Your goal: Echo, character for character, the items from the line containing "Click the words" through the line containing "[x=1273, y=767]", including both of those lines.

Data shown:
——————

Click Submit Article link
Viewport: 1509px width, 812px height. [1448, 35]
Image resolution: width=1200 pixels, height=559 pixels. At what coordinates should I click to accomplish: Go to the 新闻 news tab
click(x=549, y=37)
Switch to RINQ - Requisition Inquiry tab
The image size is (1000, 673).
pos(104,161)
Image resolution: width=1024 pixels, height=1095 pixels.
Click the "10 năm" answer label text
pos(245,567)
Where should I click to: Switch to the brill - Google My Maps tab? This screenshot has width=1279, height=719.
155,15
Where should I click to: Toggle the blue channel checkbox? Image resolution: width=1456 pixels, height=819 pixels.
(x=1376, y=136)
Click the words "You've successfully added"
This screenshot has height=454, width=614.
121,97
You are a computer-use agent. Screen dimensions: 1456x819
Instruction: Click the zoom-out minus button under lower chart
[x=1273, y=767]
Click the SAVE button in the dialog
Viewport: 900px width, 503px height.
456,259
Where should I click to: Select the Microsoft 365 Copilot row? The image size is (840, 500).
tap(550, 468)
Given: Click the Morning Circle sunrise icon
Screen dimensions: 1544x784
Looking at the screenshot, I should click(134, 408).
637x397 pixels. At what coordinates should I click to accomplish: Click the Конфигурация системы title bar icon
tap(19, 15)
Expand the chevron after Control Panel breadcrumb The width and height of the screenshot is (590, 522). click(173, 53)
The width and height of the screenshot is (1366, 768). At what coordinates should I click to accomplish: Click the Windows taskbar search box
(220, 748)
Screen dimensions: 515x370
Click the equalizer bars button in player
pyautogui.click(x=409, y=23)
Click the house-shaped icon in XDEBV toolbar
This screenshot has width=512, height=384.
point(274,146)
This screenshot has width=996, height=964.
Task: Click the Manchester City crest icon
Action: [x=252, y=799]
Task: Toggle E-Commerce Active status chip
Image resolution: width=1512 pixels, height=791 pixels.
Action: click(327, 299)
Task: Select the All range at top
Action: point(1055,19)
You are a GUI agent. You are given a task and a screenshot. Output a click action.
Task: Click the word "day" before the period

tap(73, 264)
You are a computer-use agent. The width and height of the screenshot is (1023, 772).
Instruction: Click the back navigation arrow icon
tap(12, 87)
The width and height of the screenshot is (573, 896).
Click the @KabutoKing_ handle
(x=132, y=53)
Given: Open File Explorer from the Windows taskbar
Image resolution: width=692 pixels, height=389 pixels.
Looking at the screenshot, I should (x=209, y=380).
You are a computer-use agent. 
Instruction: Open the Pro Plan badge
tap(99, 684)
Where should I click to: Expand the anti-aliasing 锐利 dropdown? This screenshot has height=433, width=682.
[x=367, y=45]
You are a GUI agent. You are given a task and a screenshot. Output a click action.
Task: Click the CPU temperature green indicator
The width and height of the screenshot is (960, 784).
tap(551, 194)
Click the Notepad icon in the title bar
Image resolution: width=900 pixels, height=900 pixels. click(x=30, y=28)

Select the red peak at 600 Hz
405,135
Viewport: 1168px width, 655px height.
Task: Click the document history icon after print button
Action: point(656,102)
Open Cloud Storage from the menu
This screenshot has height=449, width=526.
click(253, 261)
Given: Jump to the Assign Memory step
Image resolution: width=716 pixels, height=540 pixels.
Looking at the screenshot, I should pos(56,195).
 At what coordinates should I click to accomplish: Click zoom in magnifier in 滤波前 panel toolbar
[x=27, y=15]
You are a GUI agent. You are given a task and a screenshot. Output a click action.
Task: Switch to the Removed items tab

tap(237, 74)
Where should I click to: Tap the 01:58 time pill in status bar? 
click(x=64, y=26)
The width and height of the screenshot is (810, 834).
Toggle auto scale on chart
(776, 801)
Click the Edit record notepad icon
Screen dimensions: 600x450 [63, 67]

——————

Exercise output:
Click the words "You've successfully added"
This screenshot has height=454, width=614.
121,97
You are a computer-use agent. Screen dimensions: 1456x819
Instruction: Click the zoom-out minus button under lower chart
[x=1273, y=767]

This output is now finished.